Problem description: Return the lines of the listing below exactly as they appear, beginning at the one with "Screen dimensions: 900x600" and stopping after the one with "Maximize the MillenVPN window"; do not include pictures.

Given records:
- Opening Delimiter -
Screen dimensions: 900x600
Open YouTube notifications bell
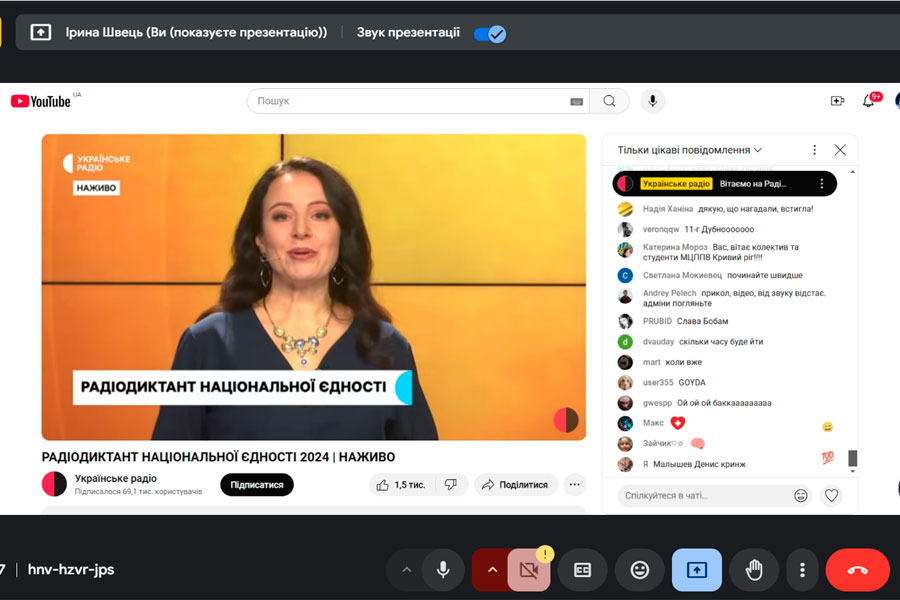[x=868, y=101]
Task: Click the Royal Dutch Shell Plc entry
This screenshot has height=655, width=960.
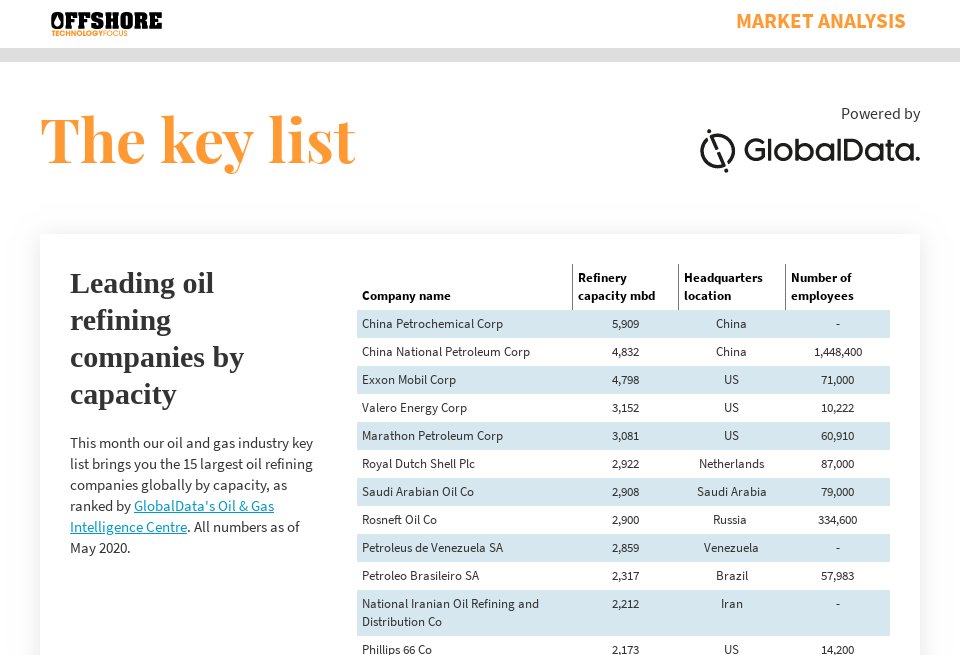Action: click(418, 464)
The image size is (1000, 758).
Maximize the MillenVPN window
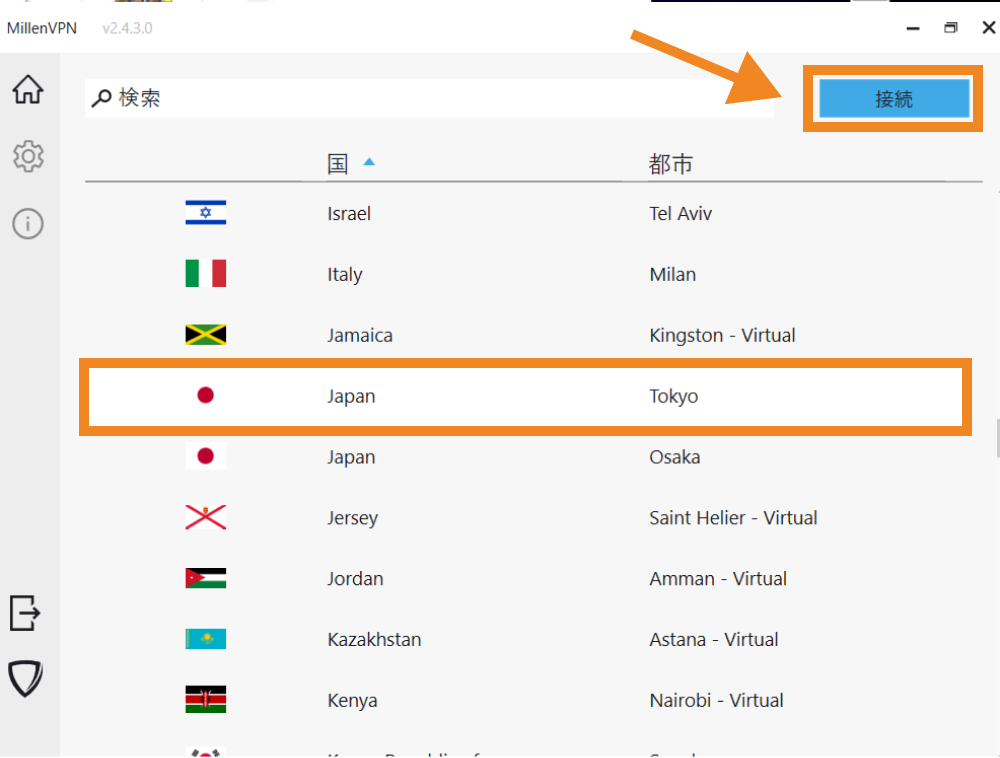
- Closing Delimiter -
- Opening Delimiter -
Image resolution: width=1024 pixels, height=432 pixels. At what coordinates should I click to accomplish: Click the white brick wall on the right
- Closing Delimiter -
Task result:
Screen dimensions: 900x600
Open YouTube notifications bell
[x=868, y=101]
Task: Click the Royal Dutch Shell Plc entry
This screenshot has height=655, width=960.
Action: click(418, 464)
The image size is (1000, 758).
Maximize the MillenVPN window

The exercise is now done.